TEBDER KURULUMUDUR
MANA YAZILARI
ALEVİLİK İNANCININ ÖZLERİ

Ocak Sistemi


Dede Ocağı nedir? Alevilikte Dede Ocakları

Aleviliğin temel kurumu dede ocağıdır. Dede ocaklarının ne zaman kurulduğu konusunda çok farklı görüşler ortaya atılmaktadır. Bunlardan birisi, dede ocaklarının Hacı Bektaş zamanında ortaya çıktığı; bir diğeri, Hacı Bektaş döneminden önce de var olduğudur. Üçüncü görüş ise, ocaklar Safeviler döneminde Şah İsmail tarafından oluşturulmuştur, denilerek Safevi Hükümdarı Şah İsmail ile Osmanlı Padişahı I.Selim (Yavuz)2 arasında gelişen siyasal çekişmelere bağlamaktadır.

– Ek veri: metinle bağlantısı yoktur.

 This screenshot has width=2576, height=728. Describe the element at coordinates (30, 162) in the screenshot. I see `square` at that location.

Tarihi olaylar ve belgeler bu dede ocaklarının Safeviler döneminden yaklaşık üç yüz yıl kadar önce de var olduğunu göstermektedir: Hacı Bektaş Velâyetnamesi’ndeki “Hazret-i Hünkâr Velâyet kohusı gösterüp İbrahim Hacı’ya Nazar İtdügidür.”3 başlığı altındaki Dede Garkınlılar ve Şeyh İbrahim evlatları arasında yaşanan geyik derisi taç olayı ve 1240 yılındaki Babailer hareketini başlatan Dede Garkın’ın her biri keramet sahibi 400 halifesini toplayarak Dede Garkın sahrasında kırk gün cem yaptıklarını, Elvan Çelebi Menâkıbu’l-Kudsiyye Fî Menâsıbi’l-Ünsiyye4 adlı eserinde açıkça belirtmektedir. Buradan da anlaşılacağı üzere, Dede Ocaklarının XIII. yüzyıldan önce de vardır.

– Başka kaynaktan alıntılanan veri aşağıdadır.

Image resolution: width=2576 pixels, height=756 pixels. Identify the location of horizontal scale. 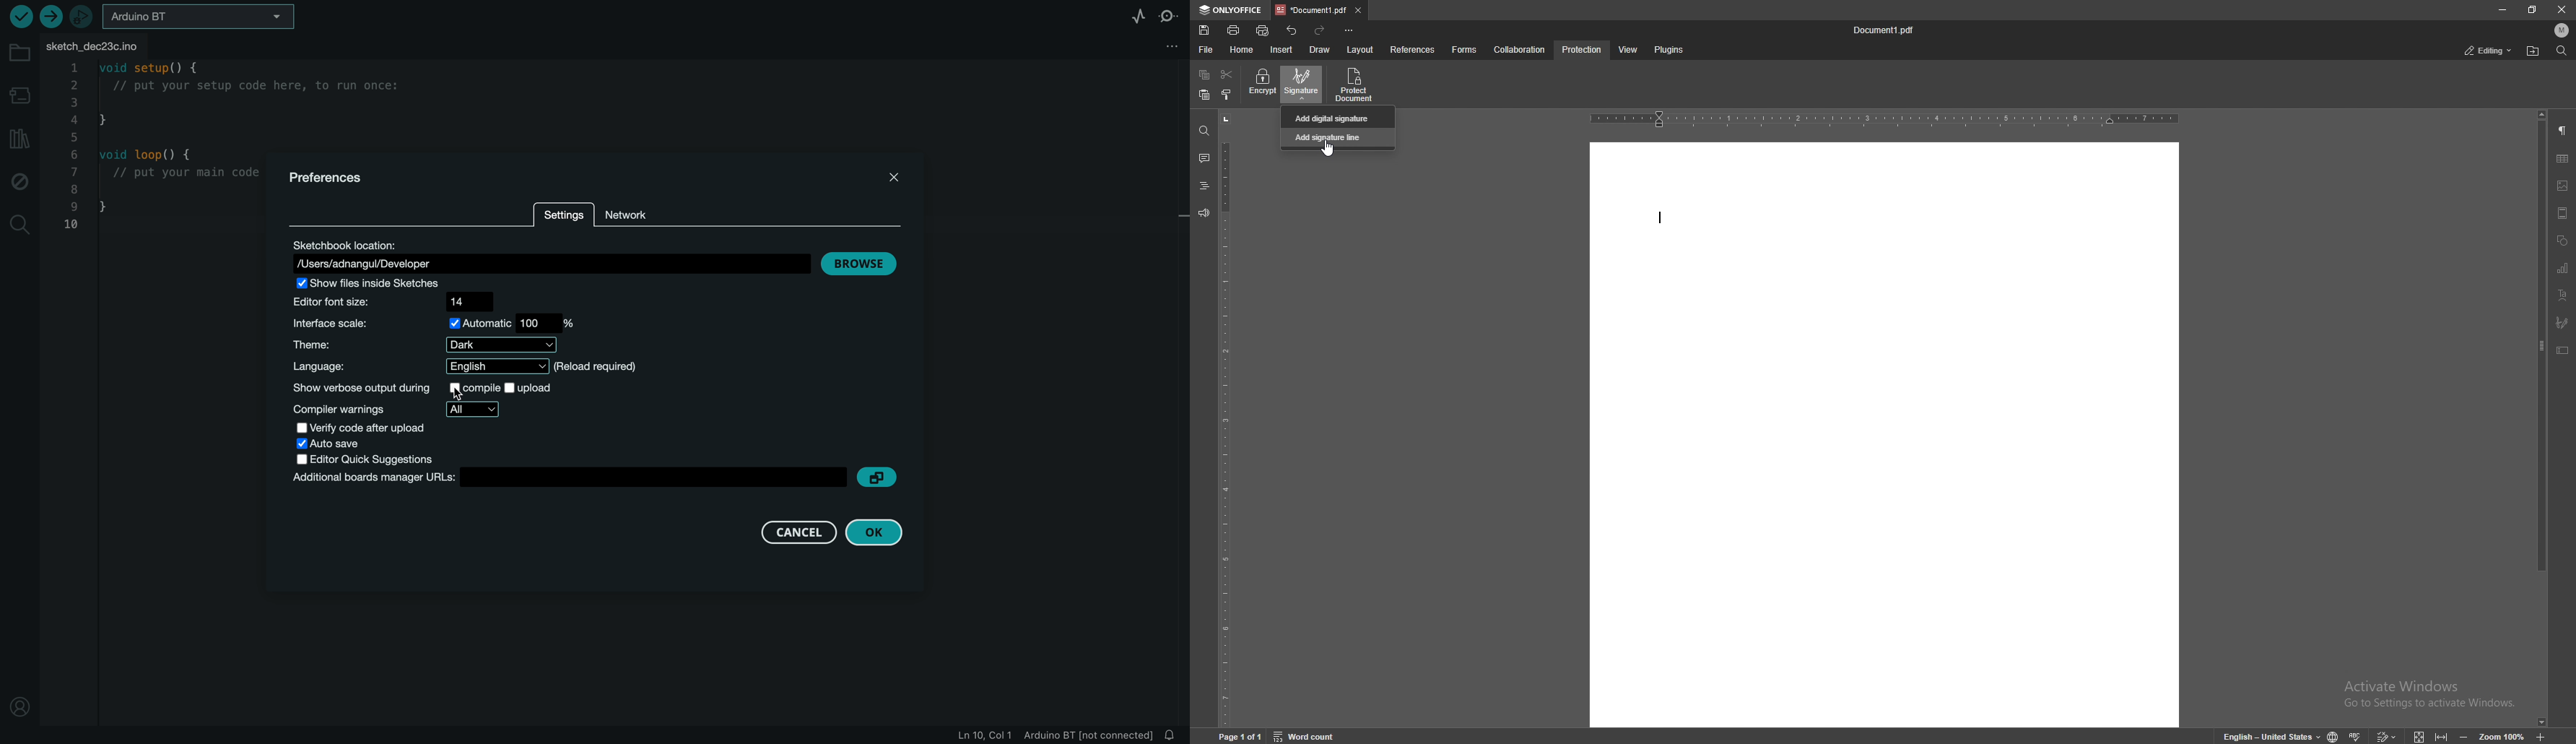
(1884, 120).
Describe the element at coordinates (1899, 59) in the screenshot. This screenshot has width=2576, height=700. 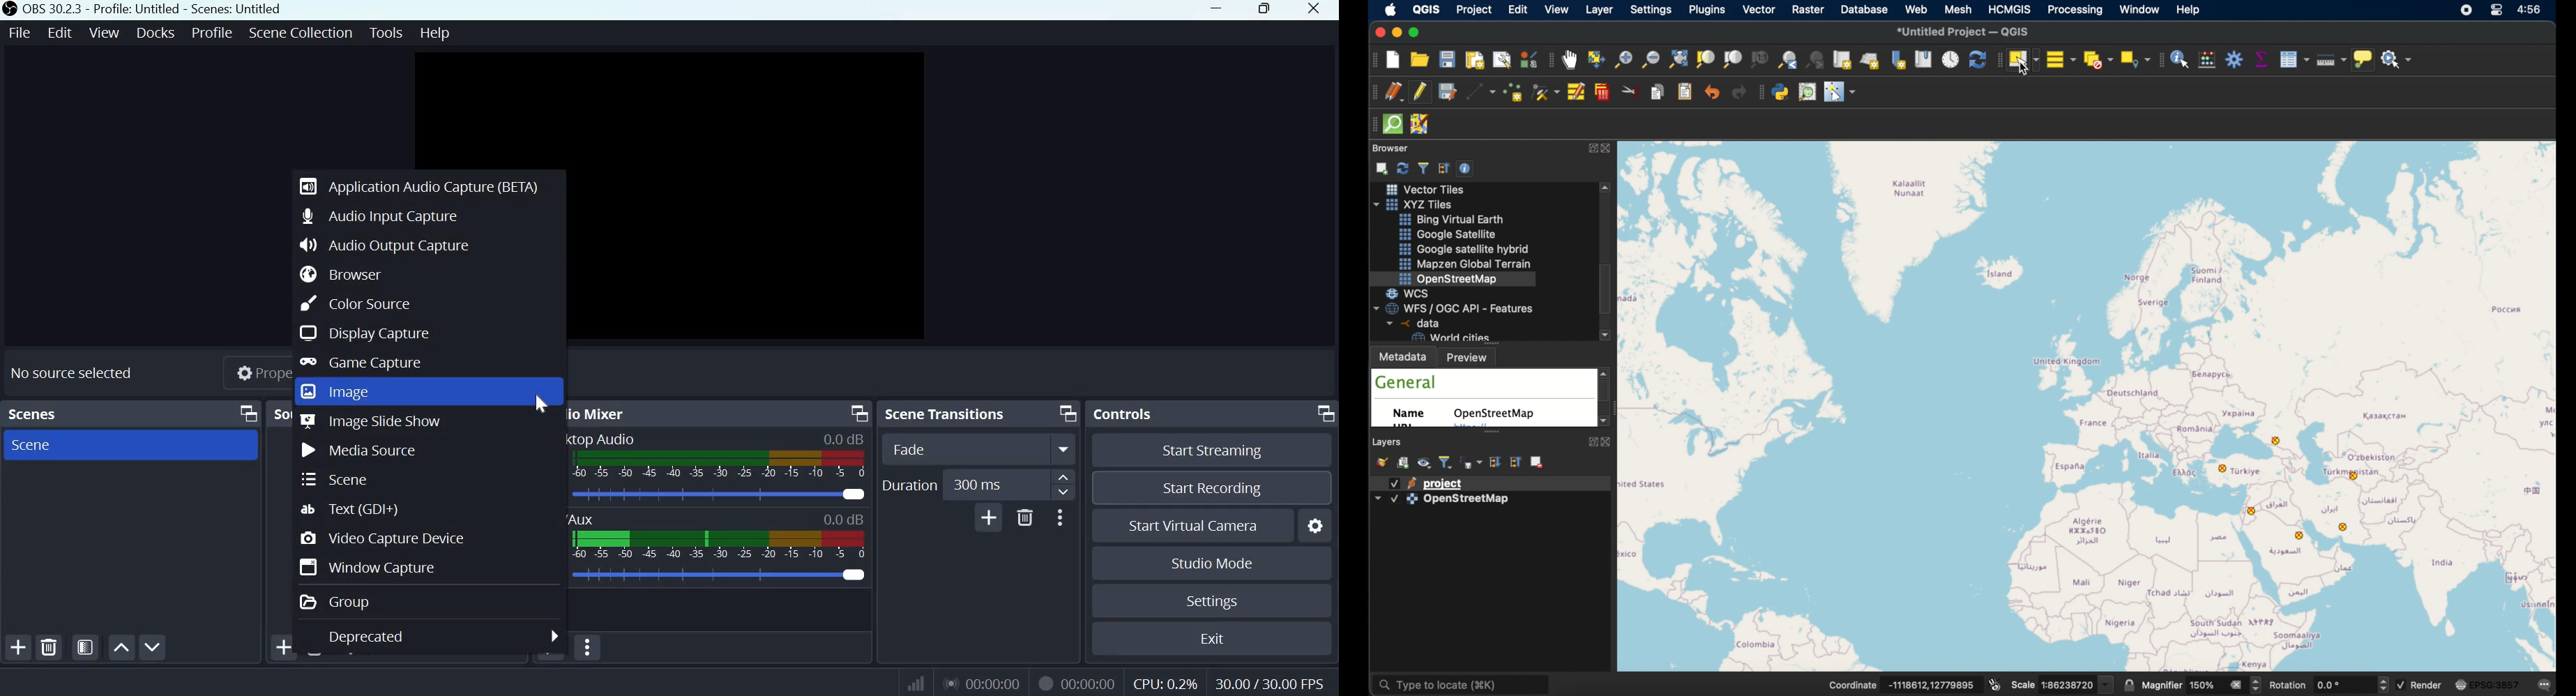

“Ocak” kavramını, dedeler ve araştırmacılar arasında net biçimde, ortak bir görüş çerçevesinde tanımlamak çok zor gözükmektedir. Dedelerin büyük bir bölümü Seyyid olduklarını belirterek, ataerkil bir yaklaşımla soylarını babadan sürerek Ehlibeyt’e dayandırmaktadır. Dedeler biyolojik olarak ne denli Ehlibeyt’e mensuptur, onu bilemeyiz. Ama aidiyet olarak bütün ocakzade dedelerin Ehlibeyt soyundan geldiği dedeler ve talip toplulukları tarafından kabul edilirler.

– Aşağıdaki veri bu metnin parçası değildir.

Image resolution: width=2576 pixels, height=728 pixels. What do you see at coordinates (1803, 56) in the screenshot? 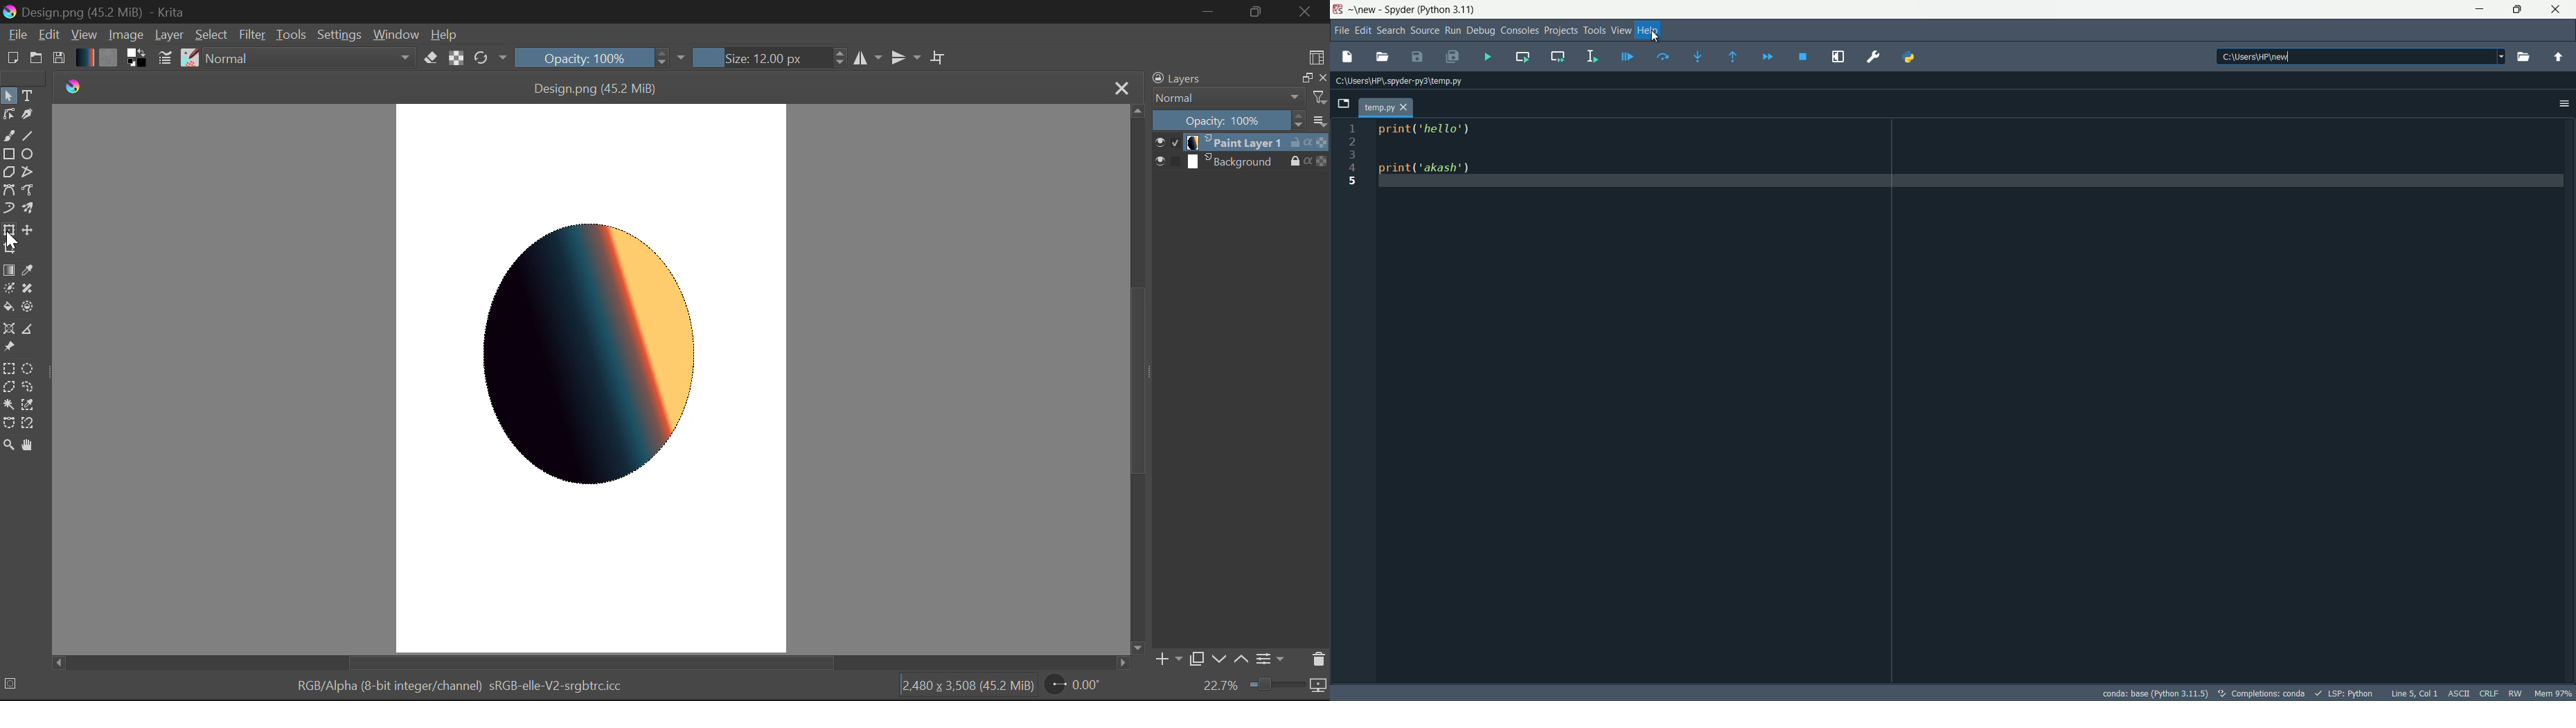
I see `stop debugging` at bounding box center [1803, 56].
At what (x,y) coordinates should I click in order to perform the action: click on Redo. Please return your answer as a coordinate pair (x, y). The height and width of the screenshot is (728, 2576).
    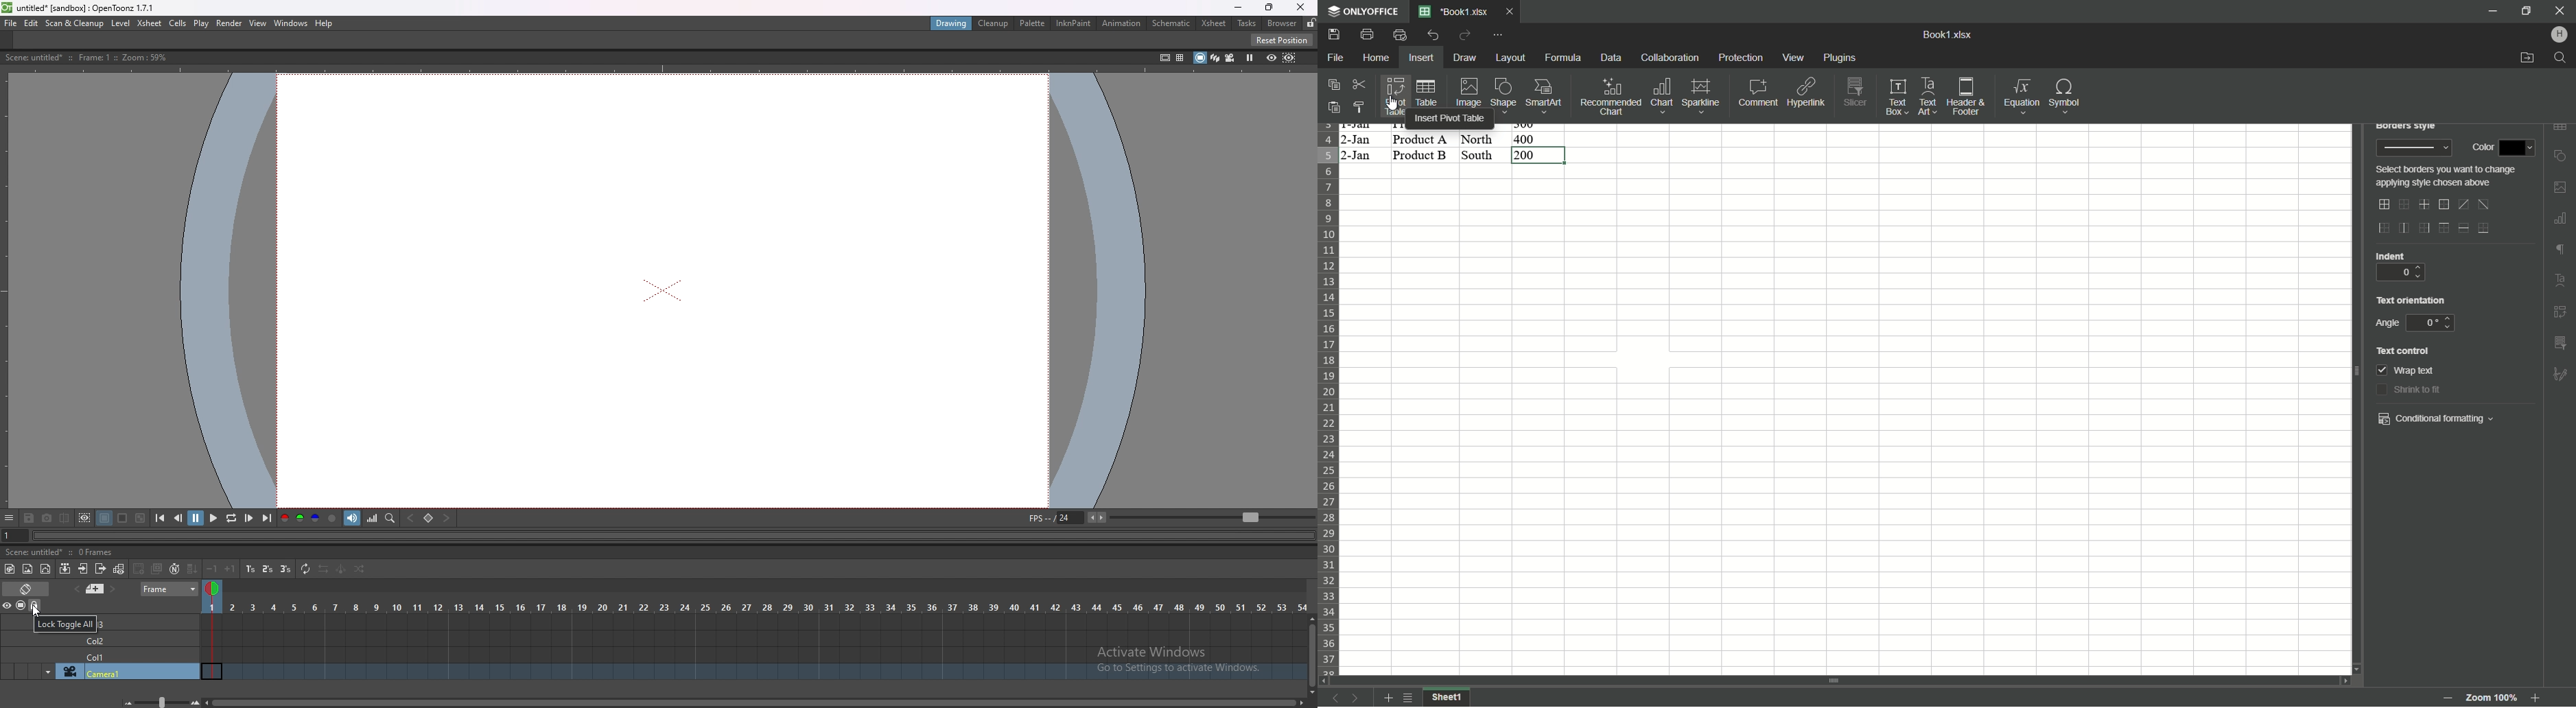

Alevi topluluklar, dede ocaklarına bağlıdır. Son yıllarda dede ocakları ile ilgili yapılan yorumlarda ise, aşiret ve boyların beyleri ya da çocuklarının, Emevî ve Abbasî zulmünden kaçan Ehlibeyt soyundan olan seyyid ve seyyideler ile evlendikleri görüşü dile getirilmektedir. Bu aşiret ve boy beyleriyle evlenen Ehlibeyt soyundan gelen ailelerin oluşturduğu çevresel inanç merkezine ve ekolüne “Ocak”, bu ocaklara mensup olan kimselere de “Ocakzade” diyoruz. İşte bu ocakzade olan ve cem erkânının uygulanmasını sağlayan kişilere de “Dede” ya da“Pir” denir.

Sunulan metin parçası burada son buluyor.